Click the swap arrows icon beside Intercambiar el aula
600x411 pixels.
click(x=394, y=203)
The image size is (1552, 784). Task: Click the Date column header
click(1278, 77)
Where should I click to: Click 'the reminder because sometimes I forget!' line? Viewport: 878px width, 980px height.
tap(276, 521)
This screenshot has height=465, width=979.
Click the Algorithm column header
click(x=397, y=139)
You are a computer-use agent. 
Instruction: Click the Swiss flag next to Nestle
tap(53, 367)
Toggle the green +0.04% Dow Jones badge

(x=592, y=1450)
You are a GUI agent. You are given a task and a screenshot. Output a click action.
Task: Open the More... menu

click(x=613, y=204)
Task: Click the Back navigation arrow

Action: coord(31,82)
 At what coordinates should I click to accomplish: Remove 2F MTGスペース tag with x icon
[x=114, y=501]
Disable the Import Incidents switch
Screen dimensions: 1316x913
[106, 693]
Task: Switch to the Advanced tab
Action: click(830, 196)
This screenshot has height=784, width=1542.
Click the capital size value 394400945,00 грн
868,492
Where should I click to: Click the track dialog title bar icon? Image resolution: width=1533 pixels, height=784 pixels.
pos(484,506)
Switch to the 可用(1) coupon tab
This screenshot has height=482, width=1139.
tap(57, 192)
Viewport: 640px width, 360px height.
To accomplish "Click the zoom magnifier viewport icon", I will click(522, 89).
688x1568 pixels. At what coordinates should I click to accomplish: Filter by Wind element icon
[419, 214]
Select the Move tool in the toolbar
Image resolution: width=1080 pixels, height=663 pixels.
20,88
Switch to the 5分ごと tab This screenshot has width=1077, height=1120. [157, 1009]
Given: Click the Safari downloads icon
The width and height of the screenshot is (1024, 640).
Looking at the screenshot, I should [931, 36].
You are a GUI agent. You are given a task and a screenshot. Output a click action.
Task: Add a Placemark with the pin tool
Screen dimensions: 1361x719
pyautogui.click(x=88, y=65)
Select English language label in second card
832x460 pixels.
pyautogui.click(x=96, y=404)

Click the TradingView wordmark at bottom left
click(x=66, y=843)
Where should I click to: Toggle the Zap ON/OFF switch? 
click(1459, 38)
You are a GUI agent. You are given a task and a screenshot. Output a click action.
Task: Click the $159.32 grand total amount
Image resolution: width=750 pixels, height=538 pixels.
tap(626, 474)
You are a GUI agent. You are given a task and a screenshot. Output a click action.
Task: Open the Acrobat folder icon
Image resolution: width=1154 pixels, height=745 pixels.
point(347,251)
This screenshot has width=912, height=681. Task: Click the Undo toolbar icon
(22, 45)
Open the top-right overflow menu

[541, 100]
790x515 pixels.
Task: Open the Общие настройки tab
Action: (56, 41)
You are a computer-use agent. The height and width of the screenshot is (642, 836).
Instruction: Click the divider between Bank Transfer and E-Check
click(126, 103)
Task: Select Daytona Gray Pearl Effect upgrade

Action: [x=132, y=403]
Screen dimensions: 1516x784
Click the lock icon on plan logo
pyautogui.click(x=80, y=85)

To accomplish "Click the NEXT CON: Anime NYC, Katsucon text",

• WHAT IS EXPECTED: Read the entries above and find each line holding the word "computer". Copy it out.

• REPLY TO THE EXERCISE:
You are a computer-use agent. 
You are a computer-use agent. The height and width of the screenshot is (642, 836).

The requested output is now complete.